[gclist] Java vs. ML, particularly GC
Manoj Plakal
plakal@cs.wisc.edu
Fri, 22 Dec 2000 14:25:44 -0600
Krishnaswami, Neel wrote (Fri, Dec 22, 2000 at 02:50:44PM -0500) :
> Yes. The hashcode() method on the Object class in Java makes it
> very hard to write a high-quality garbage collector for the JVM,
> since it makes it very hard to write a copying or generational
> collector.
>
> The problem is that every object must return a meaningful hash
> code, *and* the Java spec requires that the hash code of an
> object cannot change during the run of a program. The simplest
> implementation of hashcode() is to cast the address of the object
> to an integer and return that, and with this implementation the
> constant-hashcode requirement will be violated by any moving
> garbage collector.
>
> [snip]
>
> I'm sure there's trickery you can use to get around this
> restriction in Java, but it's a serious enough problem that
> most Java implementations simply punt and use a simple mark-and-
> sweep garbage collecter. This kills gc performance compared
> to the collectors in other advanced functional and OO languages.

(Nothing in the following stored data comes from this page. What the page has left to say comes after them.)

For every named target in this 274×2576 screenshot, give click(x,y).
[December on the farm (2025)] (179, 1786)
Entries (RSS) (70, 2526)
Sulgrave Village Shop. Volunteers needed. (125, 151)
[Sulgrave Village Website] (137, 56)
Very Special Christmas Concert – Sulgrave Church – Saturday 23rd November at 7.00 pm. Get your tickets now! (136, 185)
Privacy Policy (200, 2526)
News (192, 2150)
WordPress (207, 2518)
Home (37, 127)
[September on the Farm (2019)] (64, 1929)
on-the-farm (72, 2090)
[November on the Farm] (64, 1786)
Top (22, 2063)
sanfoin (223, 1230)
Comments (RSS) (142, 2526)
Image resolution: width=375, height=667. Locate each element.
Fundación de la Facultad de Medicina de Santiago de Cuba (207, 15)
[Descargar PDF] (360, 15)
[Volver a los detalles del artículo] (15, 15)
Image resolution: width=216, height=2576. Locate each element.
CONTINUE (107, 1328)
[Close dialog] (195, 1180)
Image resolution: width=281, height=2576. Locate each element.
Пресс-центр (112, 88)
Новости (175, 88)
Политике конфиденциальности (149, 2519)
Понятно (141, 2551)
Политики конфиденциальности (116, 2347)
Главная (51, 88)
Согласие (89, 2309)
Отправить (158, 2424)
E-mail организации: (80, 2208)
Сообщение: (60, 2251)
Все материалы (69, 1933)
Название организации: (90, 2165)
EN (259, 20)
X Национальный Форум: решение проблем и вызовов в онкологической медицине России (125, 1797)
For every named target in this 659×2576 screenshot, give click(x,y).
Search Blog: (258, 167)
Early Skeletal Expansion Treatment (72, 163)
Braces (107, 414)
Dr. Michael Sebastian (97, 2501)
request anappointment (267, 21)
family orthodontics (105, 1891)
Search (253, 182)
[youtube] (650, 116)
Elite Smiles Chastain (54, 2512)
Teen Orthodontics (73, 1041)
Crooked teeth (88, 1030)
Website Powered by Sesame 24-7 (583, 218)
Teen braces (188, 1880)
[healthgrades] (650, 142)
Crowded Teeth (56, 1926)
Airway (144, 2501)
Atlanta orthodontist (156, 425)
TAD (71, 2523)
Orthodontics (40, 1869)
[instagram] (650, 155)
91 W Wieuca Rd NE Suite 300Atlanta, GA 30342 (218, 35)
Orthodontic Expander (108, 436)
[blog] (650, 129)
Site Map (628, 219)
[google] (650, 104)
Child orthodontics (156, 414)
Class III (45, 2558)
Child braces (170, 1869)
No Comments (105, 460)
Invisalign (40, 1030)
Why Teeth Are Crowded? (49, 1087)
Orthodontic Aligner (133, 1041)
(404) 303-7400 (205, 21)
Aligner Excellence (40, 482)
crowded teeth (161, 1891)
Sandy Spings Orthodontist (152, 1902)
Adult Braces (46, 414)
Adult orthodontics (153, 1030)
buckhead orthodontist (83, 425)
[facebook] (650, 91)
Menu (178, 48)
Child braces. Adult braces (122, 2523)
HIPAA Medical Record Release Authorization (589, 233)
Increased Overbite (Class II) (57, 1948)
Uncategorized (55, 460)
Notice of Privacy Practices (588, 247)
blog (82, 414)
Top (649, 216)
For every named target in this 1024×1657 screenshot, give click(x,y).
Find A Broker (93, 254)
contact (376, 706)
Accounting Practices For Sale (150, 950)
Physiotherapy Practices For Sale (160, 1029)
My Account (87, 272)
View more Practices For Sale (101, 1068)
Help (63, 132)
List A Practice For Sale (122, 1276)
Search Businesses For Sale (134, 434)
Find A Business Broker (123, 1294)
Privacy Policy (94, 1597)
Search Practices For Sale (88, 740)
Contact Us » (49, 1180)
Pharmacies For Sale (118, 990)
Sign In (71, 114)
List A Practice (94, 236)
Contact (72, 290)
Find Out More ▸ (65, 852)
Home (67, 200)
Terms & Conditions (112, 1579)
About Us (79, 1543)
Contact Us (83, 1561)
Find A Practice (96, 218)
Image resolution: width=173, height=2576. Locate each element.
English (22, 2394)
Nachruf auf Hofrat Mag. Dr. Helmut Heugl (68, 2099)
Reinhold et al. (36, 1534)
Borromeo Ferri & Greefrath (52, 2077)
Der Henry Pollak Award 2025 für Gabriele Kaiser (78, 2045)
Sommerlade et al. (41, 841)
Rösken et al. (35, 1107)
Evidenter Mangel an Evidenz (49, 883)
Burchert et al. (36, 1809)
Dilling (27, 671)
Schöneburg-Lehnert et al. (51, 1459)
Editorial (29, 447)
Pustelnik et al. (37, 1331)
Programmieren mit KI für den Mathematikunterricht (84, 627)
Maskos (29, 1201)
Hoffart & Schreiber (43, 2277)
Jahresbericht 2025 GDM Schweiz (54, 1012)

I don't see why implementations have to stick to
"use-pointer-as-hashCode" solution. I think some
implementations reserve some space in each object
to store the hashCode, in which case the allocator
could put in an object-ID (maybe coupled with
a thread-ID for multithreaded allocators). Or use
the object creation time + thread-ID.
There should be some tricks you can play to reduce
this space overhead but I'm sure there are many
Java implementations out there today which use
something better than stop-the-world mark-and-sweep.
Though I don't know how many of these have
made their way into commercial products.